1965 FIBA Intercontinental Cup Test
| S.C. Corinthians Paulista | Real Madrid |
| Brazil | Spain |
| 118 | 109 |
- Date: July 5, 1965
- Venue: Ginásio Poliesportivo Parque São Jorge, São Paulo
- Attendance: 10,000

= 1965 FIBA Intercontinental Cup Test Tournament =

The 1965 FIBA Intercontinental Cup Test Tournament was the test edition of the FIBA Intercontinental Cup. The game was contested by S.C. Corinthians Paulista, and the 1965 FIBA European Champions Cup (EuroLeague) champions, Real Madrid.

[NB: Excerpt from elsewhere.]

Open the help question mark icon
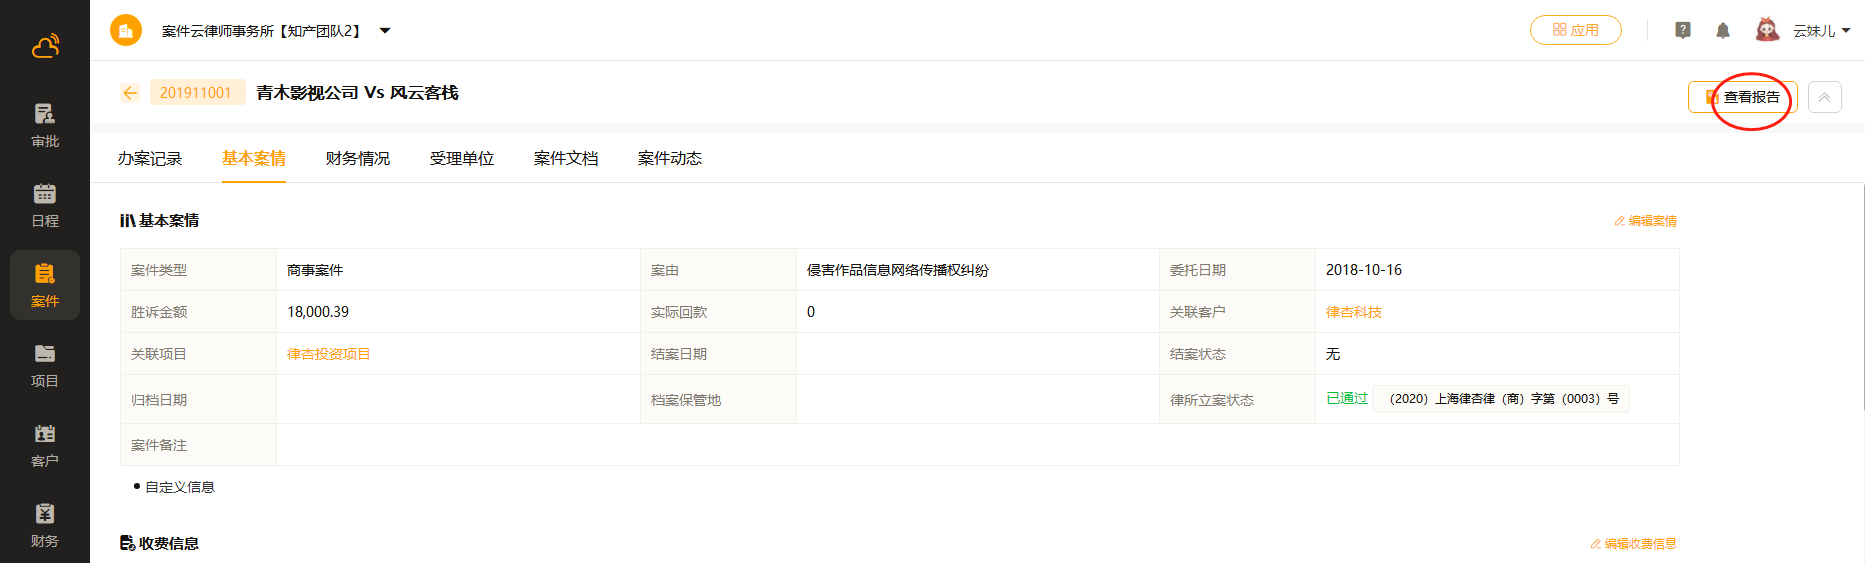The height and width of the screenshot is (563, 1865). click(x=1683, y=31)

The 1965 FIBA Intercontinental Cup Test was played with a single-game format, in São Paulo, Brazil, on 5 July 1965.

==Venue==
The championship game was held at the Ginásio Poliesportivo Parque São Jorge, the home arena of S.C. Corinthians Paulista. The arena is located in São Paulo, Brazil. The arena opened in 1963, and it has a seating capacity of 7,000 people, with a standing room capacity of 10,000.

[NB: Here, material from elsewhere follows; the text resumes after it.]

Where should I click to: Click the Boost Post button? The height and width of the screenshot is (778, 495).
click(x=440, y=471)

| São Paulo | São Paulo 1965 FIBA Intercontinental Cup Test Tournament (Brazil) |
Ginásio Poliesportivo Parque São Jorge
Capacity: 7,000 seating capacity 10,000 standing room

==Match details==
The game was contested between S.C. Corinthians Paulista of the Brazilian Championship, and the FIBA European Champions Cup (EuroLeague) champions, Real Madrid of the Spanish Primera División. Wlamir Marques of S.C. Corinthians Paulista, was the game's top scorer, with 51 points.